Народный призыв «На Ричмонд!» звучал в ушах президента, пока он не пришел к решению, что армия Союза должна дать бой в Восточной Виргинии. Победа укрепит единодушие, которое царило с момента бомбардировки форта Самтер; она станет залогом непродолжительности войны. В перспективе короткой кампании удастся удержать высокий патриотический подъем и разногласия, которые могут перерасти в оппозицию, попросту не возникнут. Более того, сохранится доброжелательное отношение Европы. Она в данный момент сочувственно относится к притязаниям президента на роль общенациональной власти, но будет неплохо показать ей и то, что правительство Соединенных Штатов, к которому ее государства направляют своих дипломатических представителей, обладает и сильными батальонами. Кроме того, если все те замечательные парни, добровольно вызвавшиеся встать на три месяца под ружье, не будут использованы в активных действиях немедленно, к концу срока их службы им может уже и расхотеться делать это. Приняв во внимание все эти соображения, президент пригласил на совещание в своем кабинете ряд генералов. Макдауэлл, выпускник Вест-Пойнта, штаб-офицер во время Мексиканской войны, в настоящее время командовавший частями на виргинском берегу Потомака, заявил, что может выступить против Борегара, расположившегося с 21 900 человек за ручьем Булл-Ран, в том случае, если Джозефу Э. Джонстону, который находился в долине Шенандоа с 9000 бойцов, воспрепятствуют соединиться с Борегаром. Генерал Скотт, который чувствовал, что армия не готова вести сражение в Виргинии, но подчинился пожеланию президента, сказал: «Если даже Джонстон соединится с Борегаром, у него на хвосте будет Паттерсон» (предполагалось, что Паттерсон с группировкой из 18 000–22 000 человек будет внимательно следить за Джонстоном и в случае необходимости вступит в бой, нанесет ему поражение или задержит в долине).
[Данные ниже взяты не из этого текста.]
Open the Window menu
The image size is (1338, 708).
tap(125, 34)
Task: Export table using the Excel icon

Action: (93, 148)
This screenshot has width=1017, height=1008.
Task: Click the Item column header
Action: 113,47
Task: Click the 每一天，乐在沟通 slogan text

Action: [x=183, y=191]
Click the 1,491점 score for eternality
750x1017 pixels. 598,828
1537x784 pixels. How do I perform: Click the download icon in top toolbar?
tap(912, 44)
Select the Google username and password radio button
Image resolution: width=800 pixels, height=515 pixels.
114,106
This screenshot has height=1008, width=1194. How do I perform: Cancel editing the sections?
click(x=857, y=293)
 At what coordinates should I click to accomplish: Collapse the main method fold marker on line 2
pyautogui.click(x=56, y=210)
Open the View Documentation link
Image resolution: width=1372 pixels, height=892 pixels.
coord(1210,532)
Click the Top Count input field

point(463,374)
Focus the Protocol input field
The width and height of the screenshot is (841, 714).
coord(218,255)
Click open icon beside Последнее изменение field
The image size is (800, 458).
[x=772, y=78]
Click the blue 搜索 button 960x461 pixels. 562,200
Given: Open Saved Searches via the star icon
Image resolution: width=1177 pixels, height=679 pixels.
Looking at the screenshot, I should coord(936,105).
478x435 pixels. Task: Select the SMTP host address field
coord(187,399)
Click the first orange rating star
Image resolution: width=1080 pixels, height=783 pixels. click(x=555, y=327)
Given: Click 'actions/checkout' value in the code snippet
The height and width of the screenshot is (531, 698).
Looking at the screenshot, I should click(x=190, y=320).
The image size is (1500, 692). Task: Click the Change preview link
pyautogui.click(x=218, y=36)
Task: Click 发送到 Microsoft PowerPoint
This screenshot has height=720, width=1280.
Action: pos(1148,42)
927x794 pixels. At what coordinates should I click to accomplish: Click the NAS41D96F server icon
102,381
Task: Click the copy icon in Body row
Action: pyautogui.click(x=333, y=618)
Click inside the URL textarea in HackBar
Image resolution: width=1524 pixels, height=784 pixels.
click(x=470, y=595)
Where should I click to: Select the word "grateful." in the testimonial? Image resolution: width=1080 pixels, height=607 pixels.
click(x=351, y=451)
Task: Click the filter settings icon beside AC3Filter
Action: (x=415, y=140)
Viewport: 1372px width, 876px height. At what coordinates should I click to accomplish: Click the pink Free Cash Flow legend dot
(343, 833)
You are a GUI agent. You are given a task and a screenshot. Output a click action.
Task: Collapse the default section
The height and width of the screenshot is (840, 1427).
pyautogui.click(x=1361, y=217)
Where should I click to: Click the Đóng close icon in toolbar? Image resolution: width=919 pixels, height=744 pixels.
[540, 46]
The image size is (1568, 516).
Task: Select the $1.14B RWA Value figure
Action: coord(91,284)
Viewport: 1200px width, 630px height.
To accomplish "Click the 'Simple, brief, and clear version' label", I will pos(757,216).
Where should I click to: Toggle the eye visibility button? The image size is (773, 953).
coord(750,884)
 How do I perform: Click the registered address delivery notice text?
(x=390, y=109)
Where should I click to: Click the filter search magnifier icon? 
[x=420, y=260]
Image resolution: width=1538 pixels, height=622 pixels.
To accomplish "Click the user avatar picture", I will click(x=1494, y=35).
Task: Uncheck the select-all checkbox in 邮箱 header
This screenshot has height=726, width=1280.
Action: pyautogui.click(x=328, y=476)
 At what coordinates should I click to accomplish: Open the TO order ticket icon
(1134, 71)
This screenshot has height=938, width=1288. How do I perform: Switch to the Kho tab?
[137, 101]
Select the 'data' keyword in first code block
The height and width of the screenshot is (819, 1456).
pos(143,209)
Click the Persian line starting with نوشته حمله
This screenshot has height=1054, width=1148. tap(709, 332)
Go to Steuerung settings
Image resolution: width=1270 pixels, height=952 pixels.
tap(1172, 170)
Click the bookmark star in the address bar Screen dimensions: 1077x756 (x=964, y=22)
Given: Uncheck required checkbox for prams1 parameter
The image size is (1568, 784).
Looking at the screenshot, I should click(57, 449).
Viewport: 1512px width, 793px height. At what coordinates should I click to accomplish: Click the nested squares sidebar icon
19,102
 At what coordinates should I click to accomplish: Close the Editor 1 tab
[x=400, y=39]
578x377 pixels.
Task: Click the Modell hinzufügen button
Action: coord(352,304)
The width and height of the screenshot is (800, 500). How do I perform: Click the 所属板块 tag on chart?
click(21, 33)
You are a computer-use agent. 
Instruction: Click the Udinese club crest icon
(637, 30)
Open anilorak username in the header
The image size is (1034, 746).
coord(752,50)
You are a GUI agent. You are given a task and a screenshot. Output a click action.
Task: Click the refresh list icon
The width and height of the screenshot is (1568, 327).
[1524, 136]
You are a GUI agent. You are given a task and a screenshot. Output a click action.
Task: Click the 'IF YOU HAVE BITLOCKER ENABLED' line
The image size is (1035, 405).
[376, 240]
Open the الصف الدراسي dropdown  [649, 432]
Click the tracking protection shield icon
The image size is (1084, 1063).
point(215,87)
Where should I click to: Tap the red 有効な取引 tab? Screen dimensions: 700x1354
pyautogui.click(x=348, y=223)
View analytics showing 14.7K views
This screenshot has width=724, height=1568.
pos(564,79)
Днем 16 июля «Великая армия» Макдауэлла численностью около 30 000 человек, состоящая по большей части из волонтеров, призванных на три месяца, при поддержке 1600 солдат регулярной армии выступила в поход и 18 июля заняла Сентревилл. Из живых на тот момент американских генералов никому не доводилось командовать столь крупной группировкой войск, и в Мексике Макдауэлл как штаб-офицер имел дело с гораздо меньшими силами. Солдаты, за исключением кадровых, были необстрелянными, как и большинство офицеров; этот марш протяженностью 27 миль, который уже через год будет считаться пустячным, стал для них тяжелым испытанием. Дисциплина напрочь отсутствовала. Уильям Т. Шерман, командовавший бригадой, писал: «Несмотря на все мои личные усилия, я не мог остановить людей, покидающих строй в поисках воды, ежевики и чего им там еще вздумалось». Солдаты не умели распоряжаться своим рационом, чтобы «растягивать его настолько, насколько требовалось», сообщал Макдауэлл; более того, их возбуждение «находило выход в поджогах и мародерстве». Впрочем, эти эксцессы Макдауэлл пресек.

Джонстон, получив из Ричмонда телеграмму с указанием присоединиться, если возможно, к Борегару, сумел улизнуть от Паттерсона и в полдень 18 июля двинулся к Булл-Ран. «Разочарование опытного человека вроде меня, привыкшего к твердой поступи регулярных частей, – записал он, – от этого дневного перехода неописуемо». Из-за частых и неоправданных задержек и отсутствия дисциплины он мог вовремя и не соединиться с Борегаром. Осознав это, преодолеть заключительную часть пути он решил по железной дороге. Пройдя 23 мили пешком, последующие 34 мили его пехота проехала на поездах (кавалерия и артиллерия продолжили путь проселками). В субботу 20 июля шеститысячный отряд Джонстона соединился с Борегаром.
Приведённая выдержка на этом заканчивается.